▶ [Problem]:
Every line that contains "agent" must be located and copied from the data.

[Dataset entries]
———

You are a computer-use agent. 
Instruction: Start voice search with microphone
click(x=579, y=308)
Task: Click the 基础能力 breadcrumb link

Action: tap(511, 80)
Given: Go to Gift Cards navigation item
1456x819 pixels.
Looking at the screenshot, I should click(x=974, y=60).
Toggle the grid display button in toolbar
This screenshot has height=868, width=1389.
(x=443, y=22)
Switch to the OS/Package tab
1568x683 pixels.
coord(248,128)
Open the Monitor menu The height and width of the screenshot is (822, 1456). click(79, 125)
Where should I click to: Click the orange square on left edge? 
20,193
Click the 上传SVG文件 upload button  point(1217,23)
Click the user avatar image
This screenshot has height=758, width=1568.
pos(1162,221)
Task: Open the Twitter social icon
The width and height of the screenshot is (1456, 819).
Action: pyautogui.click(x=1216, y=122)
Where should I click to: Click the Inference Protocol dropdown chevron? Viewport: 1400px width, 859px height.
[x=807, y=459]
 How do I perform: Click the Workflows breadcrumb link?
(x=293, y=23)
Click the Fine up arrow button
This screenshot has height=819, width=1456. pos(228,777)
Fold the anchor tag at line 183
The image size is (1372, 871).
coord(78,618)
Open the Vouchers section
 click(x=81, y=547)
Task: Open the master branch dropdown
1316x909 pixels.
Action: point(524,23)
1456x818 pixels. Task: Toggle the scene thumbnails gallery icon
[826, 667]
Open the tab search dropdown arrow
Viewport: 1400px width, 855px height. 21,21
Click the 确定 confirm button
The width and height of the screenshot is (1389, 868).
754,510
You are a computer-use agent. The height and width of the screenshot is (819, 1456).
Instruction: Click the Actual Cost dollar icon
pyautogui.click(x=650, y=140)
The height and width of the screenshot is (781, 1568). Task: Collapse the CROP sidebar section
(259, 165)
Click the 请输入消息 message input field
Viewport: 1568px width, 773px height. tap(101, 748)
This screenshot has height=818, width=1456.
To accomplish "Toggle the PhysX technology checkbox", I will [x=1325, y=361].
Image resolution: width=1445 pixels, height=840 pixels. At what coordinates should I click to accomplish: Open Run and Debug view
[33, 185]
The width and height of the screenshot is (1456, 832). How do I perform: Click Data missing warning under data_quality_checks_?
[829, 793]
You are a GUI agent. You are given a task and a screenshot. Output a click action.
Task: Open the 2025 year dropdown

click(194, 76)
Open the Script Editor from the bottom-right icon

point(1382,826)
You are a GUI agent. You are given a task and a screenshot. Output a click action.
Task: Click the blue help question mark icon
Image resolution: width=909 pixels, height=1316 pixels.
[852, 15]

———

▶ [Exercise output]:
You are a computer-use agent. 
You are a computer-use agent. The height and width of the screenshot is (819, 1456).
You are a GUI agent. You are given a task and a screenshot. Output a click action.
You are a GUI agent. You are given a task and a screenshot. Output a click action.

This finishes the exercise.